Tengo mucho respeto por los porteros perdedores. Sobre todo, porque mi experiencia es enorme en ese terreno. El futbol te da, fundamentalmente, muchos disgustos. Nos pasamos las temporadas maldiciendo la mala suerte de nuestro equipo (suele ser debilidad, ojala fuésemos capaces de reconocerlo más a menudo). Y de vez en cuando, muy raramente, cae una alegría camuflada en empate a dos con tanda de penaltis, pase a octavos bajo la euforia, cerveza en el vestuario y sonrisas en las duchas.
Pero se pierde
mucho mas que se gana. Aun así, jugamos y perdemos, y volvemos a jugar días después,
esperando que esta vez sea la buena. Creemos tropezar en la derrota, incluso
cuando se ha convertido en un hábito indeseable.
Cuando llevas seis
goles encajados, y luego otro y otro, ves venir al rival hacia tu puerta y no
te fallan las piernas, sino la emoción. Ya estás pensando en el próximo partido,
solamente deseas cerrar este porque aquí no hay nada más que perder. Ya todo está
perdido. Pero esos hijos de perra no aflojan, tienen cuatro ex jugadores de 2°B
diez años más jóvenes que tú, que deberían experimentar algo similar a la
piedad, pero que siguen corriendo como balas, siguen robando otro balón, siguen
celebrando el noveno gol como si fuera el primero.

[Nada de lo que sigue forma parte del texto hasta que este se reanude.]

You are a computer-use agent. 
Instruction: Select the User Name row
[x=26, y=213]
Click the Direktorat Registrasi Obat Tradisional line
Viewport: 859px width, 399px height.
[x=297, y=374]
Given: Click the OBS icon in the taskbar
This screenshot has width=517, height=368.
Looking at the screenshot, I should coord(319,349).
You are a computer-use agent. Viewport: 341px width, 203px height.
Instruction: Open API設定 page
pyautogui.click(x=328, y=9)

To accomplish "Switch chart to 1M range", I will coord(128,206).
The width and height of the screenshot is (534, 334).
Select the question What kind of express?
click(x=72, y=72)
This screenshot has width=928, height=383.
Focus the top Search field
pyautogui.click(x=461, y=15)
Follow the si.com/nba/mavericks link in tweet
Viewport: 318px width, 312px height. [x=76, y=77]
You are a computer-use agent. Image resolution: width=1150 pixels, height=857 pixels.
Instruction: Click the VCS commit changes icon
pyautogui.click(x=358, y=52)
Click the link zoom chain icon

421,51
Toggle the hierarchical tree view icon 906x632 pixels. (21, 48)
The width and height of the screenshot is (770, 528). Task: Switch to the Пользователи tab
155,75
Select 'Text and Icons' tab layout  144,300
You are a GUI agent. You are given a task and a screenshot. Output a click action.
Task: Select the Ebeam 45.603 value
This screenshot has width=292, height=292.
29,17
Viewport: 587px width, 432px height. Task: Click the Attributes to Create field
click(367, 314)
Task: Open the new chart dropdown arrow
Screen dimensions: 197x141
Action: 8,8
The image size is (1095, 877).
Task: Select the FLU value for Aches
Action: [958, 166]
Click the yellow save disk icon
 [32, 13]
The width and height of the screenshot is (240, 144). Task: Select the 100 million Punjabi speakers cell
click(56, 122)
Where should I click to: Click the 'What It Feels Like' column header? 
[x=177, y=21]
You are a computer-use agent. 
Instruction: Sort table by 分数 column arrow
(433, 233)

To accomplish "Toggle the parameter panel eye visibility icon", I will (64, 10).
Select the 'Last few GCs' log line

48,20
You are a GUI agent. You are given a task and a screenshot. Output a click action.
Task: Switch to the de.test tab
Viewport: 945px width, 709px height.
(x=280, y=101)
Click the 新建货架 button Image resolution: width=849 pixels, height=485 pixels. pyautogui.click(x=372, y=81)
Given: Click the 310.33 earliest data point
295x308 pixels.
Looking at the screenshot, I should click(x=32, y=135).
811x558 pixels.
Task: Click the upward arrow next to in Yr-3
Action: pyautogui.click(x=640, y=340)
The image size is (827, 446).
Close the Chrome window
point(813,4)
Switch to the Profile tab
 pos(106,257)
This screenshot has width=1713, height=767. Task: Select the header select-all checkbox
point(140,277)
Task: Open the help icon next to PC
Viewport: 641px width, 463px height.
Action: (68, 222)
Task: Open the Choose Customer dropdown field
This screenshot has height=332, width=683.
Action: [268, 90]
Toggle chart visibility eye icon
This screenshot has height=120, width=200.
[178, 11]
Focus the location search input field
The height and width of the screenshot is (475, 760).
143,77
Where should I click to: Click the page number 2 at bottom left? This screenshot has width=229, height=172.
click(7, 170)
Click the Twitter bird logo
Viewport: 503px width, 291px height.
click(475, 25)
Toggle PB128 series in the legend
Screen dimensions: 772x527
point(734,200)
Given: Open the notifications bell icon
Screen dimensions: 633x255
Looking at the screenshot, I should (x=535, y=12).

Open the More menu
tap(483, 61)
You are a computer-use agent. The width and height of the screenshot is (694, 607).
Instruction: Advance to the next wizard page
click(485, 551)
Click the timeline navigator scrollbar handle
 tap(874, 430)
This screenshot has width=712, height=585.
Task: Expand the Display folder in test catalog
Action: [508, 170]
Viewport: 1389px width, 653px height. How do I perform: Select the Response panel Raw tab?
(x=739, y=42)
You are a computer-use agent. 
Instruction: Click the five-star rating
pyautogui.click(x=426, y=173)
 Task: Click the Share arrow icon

Pierdes la cuenta. Ni siquiera preguntas en el tristísimo vestuario por el resultado. Más tarde, en el repaso nocturno, te duele más el gol que te tragaste, ya harto de recoger balones de la red, que cualquiera de los otros nueve. Te duele incluso más que los hombros o la espalda. Es tu 1-0 particular. Y no te va a volver a pasar. Seguro que no. El próximo viernes será mejor, dicen que los de Gunzwil no son tan buenos.